Patent Publication Number: US-9405577-B2

Title: Realizing jumps in an executing process instance

Description:
REFERENCE TO CO-PENDING APPLICATIONS FOR PATENT 
     This application is a Continuation of U.S. patent application Ser. No. 14/587,292, filed on Dec. 31, 2014, now allowed, which is a Continuation of U.S. patent application Ser. No. 13/735,120, filed on Jan. 7, 2013, now U.S. Pat. No. 8,966,485, which is a Divisional of U.S. patent application Ser. No. 12/270,514, filed on Nov. 13, 2008, now U.S. Pat. No. 8,365,170, the entirety of which are incorporated by reference. The present application is also related to the following co-assigned U.S. Patent Application, which is expressly incorporated by reference herein: U.S. application Ser. No. 12/024,718 entitled “MIGRATION OF PROCESS INSTANCES”, filed on Feb. 1, 2008, now U.S. Pat. No. 8,327,360. 
    
    
     BACKGROUND OF THE INVENTION 
     1. Field of the Invention 
     The present invention relates to the field of business process instance execution and more particularly to jump realization in an executing business process instance. 

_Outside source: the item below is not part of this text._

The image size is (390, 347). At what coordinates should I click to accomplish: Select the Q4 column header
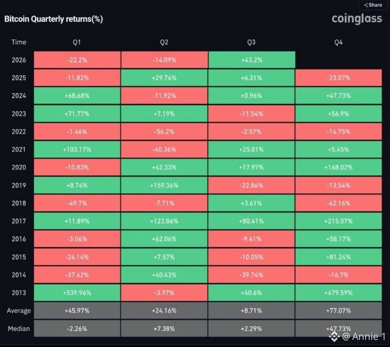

     2. Description of the Related Art 
     The achievement of universal interoperability between applications by using Web standards remains the principal goal of Web Services. Web Services use a loosely coupled integration model to allow flexible integration of heterogeneous systems in a variety of domains including business-to-consumer, business-to-business and enterprise application integration. The following basic specifications originally defined the Web Services space: the Simple Object Access Protocol (SOAP), the Web Services Description Language (WSDL), and Universal Description, Discovery, and Integration (UDDI). SOAP defines an XML messaging protocol for basic service interoperability. WSDL introduces a common grammar for describing services. UDDI provides the infrastructure required to publish and discover services in a systematic way. Together, these specifications allow applications to find each other and interact following a loosely coupled, platform-independent model. 

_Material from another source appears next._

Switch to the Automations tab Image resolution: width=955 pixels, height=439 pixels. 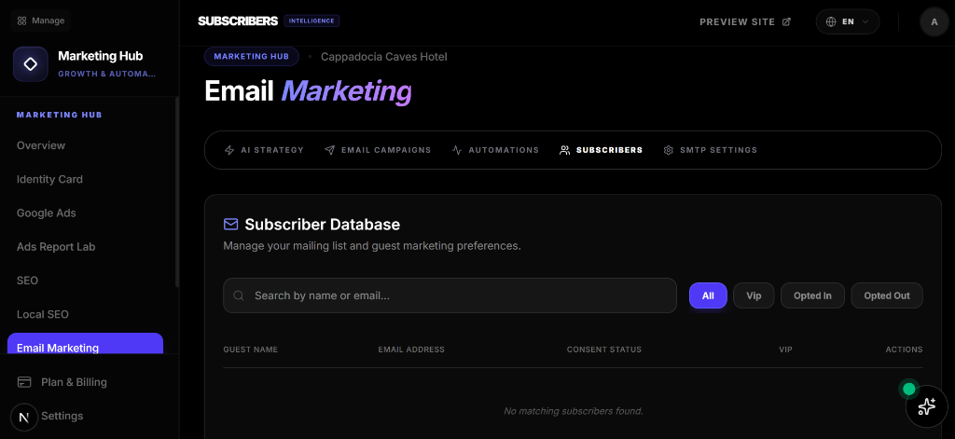pos(495,150)
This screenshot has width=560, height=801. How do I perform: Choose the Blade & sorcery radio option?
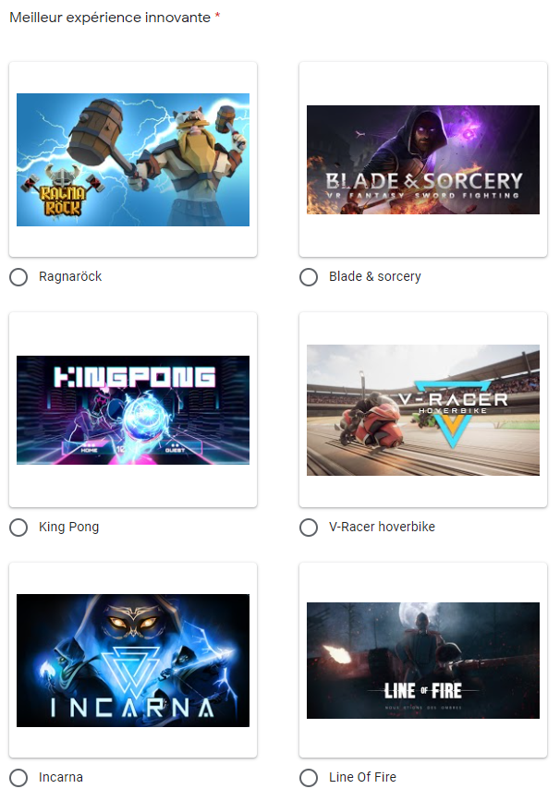coord(309,277)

     Presently, the interaction model that is directly supported by WSDL essentially can be viewed as a stateless model of synchronous or uncorrelated asynchronous interactions. Models for business interactions typically assume sequences of peer-to-peer message exchanges, both synchronous and asynchronous, within stateful, long-running interactions involving two or more parties. Nevertheless, systems integration requires more than the mere ability to conduct simple interactions by using standard protocols. The full potential of Web Services as an integration platform will be achieved only when applications and business processes are able to integrate their complex interactions by using a standard process integration model. 
     The Business Process Execution Language (BPEL) for Web Services fulfills some aspects of a standard process integration model. The BPEL for Web Services specification defines a technology for integrating cross-enterprise business processes. By coordinating stateful interactions of loosely coupled services across enterprise boundaries, BPEL technology provides a means of modeling the interactions between an enterprise and its business partners, suppliers and customers and thus the value chain of the enterprise. More particularly, BPEL for Web Services defines a notation for specifying business process behavior based on Web Services. 

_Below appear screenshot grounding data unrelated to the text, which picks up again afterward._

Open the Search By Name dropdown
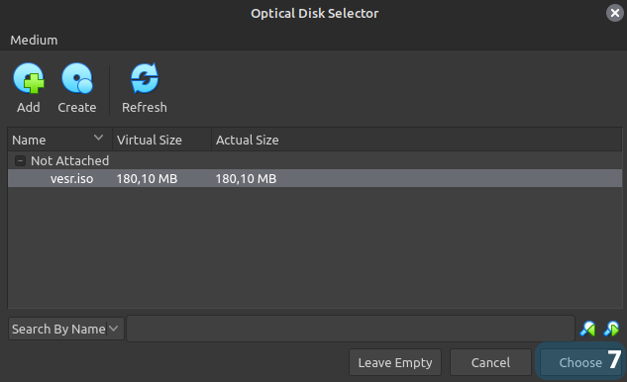The height and width of the screenshot is (382, 627). (x=66, y=329)

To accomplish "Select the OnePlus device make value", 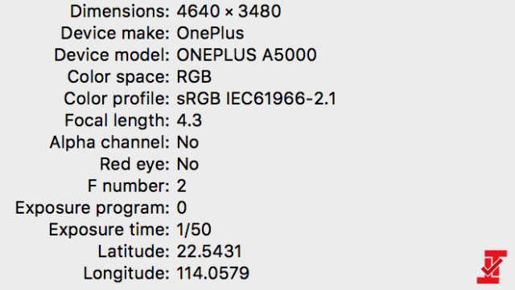I will click(x=211, y=33).
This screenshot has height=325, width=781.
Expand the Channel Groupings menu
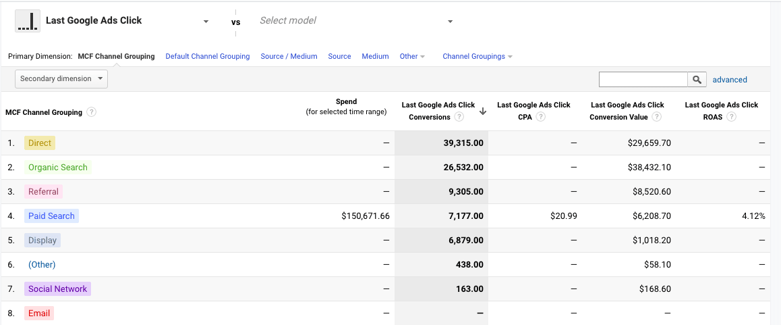pos(478,57)

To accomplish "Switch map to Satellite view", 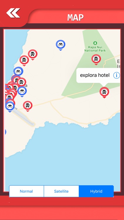I will [61, 191].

     Workflow management systems provide the vehicle through which business process instances can be created and executed. Further, workflow management systems allow for the end user management of an executing process instance. Nearly all workflow management systems offer the opportunity to change the values of variables of a process instance at runtime. However, changing the values of variables of an executing process instance does not provide enough end user flexibility in managing an executing process instance. Rather, from time to time altering the ordering of activity performance in an executing process instance can be important. The alternation of the ordering of activity performance is referred to as a “jump”—characterized as either a backward jump to a predecessor activity, or a forward jump to a successor activity. 
     Contemporary workflow management systems realize a backward jump in an executing process instance first by storing the complete state of the executing process instance after each activity has completed. Subsequently, a backward jump can be realized as a restoration of a previous state immediately preceding the target activity. It will be recognized, however, that enormous overhead is required to store all states of an executing process instance, which affects the consumption of physical resources and the performance of the workflow management system. Further, any record of the state of the executing process instance transpiring between the target activity and the activity from which the backward jump occurs will have been lost. Finally, forward jumps, of course, cannot be handled through a restoration of a previously stored state. 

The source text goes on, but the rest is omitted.